YANG TERHORMAT KEPALA KEPOLISIAN REPUBLIK INDONESIA,
BAPAK JENDERAL LISTYO SIGIT PRABOWO
DENGAN HORMAT,
Saya, Rismon Hasiholan Sianipar, ahli forensik digital yang dihadirkan di persidangan pada tahun 2016 oleh pengacara Jessica Kumala Wongso, Otto Hasibuan, merasa perlu mengungkapkan kekhawatiran saya mengenai integritas dan akuntabilitas dalam penanganan barang bukti digital yang telah terjadi dalam sistem peradilan kita. Kejadian yang saya maksud adalah manipulasi data digital yang secara brutal dilakukan pada flashdisk yang digunakan sebagai barang bukti digital dalam persidangan Jessica Kumala Wongso, serta pengabaian terhadap dua pengaduan yang saya sampaikan melalui DUMAS PRESISI pada tanggal 1 Maret 2024 dan 31 Maret 2024.
Saya ingin menyampaikan keprihatinan mendalam saya bahwa sampai hari ini, belum ada tindak lanjut terhadap pengaduan yang telah saya sampaikan. Pengabaian ini tidak hanya meremehkan hak saya sebagai warga negara, tetapi juga mempertanyakan efektivitas sistem pengaduan yang seharusnya melayani sebagai sarana pengawasan publik atas penegakan hukum.
++++++++++++++++++++
▸ Tujuan A:
Jawab pertanyaan berikut berdasarkan surat kepada Kapolri di atas.
(i) Siapa pengacara Jessica Kumala Wongso yang menghadirkan penulis surat di persidangan tahun 2016?
(ii) Melalui saluran apa dua pengaduan penulis disampaikan, dan pada tanggal berapa saja?
(iii) Menurut surat itu, efektivitas apa yang dipertanyakan akibat pengabaian pengaduan tersebut?
Surat dan entri di sini tidak berhubungan satu sama lain.

▸ Data Tersedia:
++++++++++++++++++++
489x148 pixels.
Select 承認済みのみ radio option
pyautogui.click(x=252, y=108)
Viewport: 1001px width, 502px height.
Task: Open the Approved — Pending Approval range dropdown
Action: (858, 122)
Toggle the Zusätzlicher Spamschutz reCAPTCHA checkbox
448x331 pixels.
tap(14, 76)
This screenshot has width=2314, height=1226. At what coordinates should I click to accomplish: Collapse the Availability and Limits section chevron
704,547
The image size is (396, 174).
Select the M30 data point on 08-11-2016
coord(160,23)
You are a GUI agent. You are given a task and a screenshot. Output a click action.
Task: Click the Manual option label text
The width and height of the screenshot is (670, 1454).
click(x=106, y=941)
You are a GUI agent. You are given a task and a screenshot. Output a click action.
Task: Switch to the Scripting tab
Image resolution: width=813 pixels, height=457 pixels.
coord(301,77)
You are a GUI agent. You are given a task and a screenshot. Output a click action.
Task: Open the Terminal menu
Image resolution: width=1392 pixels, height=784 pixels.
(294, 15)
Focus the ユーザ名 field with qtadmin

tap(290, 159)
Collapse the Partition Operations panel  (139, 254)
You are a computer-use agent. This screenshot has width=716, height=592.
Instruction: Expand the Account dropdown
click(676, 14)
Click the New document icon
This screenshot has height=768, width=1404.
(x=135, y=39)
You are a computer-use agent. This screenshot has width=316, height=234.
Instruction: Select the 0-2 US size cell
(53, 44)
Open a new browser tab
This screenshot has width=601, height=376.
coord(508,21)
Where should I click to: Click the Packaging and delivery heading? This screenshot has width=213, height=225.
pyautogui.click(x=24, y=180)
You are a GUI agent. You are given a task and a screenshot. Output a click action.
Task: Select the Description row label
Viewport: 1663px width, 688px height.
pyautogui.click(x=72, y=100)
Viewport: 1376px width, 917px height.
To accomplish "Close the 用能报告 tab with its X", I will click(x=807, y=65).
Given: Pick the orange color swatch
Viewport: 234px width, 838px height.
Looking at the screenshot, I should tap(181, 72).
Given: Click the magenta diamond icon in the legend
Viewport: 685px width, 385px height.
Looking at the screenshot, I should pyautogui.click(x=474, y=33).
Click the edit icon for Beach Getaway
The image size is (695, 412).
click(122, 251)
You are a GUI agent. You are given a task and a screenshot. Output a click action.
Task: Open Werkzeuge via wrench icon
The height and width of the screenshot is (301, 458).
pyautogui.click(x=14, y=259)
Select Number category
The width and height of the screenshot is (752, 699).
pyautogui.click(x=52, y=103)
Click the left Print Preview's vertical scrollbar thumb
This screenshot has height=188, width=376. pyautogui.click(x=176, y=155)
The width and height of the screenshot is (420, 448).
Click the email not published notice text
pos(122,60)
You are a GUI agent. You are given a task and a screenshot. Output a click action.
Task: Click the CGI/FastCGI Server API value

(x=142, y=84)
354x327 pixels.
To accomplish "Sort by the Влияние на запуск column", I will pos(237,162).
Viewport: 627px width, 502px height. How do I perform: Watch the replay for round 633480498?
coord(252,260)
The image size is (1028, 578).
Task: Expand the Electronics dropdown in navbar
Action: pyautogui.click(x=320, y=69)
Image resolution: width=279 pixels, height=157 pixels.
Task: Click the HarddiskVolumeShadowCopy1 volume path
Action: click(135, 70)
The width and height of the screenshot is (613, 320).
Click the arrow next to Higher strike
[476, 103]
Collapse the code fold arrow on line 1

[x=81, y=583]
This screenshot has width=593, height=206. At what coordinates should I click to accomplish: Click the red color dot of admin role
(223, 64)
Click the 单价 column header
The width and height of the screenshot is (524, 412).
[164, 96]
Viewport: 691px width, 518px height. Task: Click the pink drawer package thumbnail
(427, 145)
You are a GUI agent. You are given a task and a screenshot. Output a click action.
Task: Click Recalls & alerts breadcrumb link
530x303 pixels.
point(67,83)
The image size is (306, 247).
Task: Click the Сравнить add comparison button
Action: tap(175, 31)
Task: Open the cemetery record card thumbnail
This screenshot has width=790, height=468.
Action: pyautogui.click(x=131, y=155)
++++++++++++++++++++
▸ Tujuan B: Kembalikan baris-baris entri mulai dari baris pertama entri sampai dengan baris yang memuat "coord(160,23)", termasuk baris itu sendiri, tanpa perubahan apa pun.

▸ Hasil Latihan A:
(i) Otto Hasibuan.
(ii) Melalui DUMAS PRESISI, pada tanggal 1 Maret 2024 dan 31 Maret 2024.
(iii) Efektivitas sistem pengaduan yang seharusnya menjadi sarana pengawasan publik atas penegakan hukum.

▸ Hasil Latihan B:
489x148 pixels.
Select 承認済みのみ radio option
pyautogui.click(x=252, y=108)
Viewport: 1001px width, 502px height.
Task: Open the Approved — Pending Approval range dropdown
Action: (858, 122)
Toggle the Zusätzlicher Spamschutz reCAPTCHA checkbox
448x331 pixels.
tap(14, 76)
This screenshot has width=2314, height=1226. At what coordinates should I click to accomplish: Collapse the Availability and Limits section chevron
704,547
The image size is (396, 174).
Select the M30 data point on 08-11-2016
coord(160,23)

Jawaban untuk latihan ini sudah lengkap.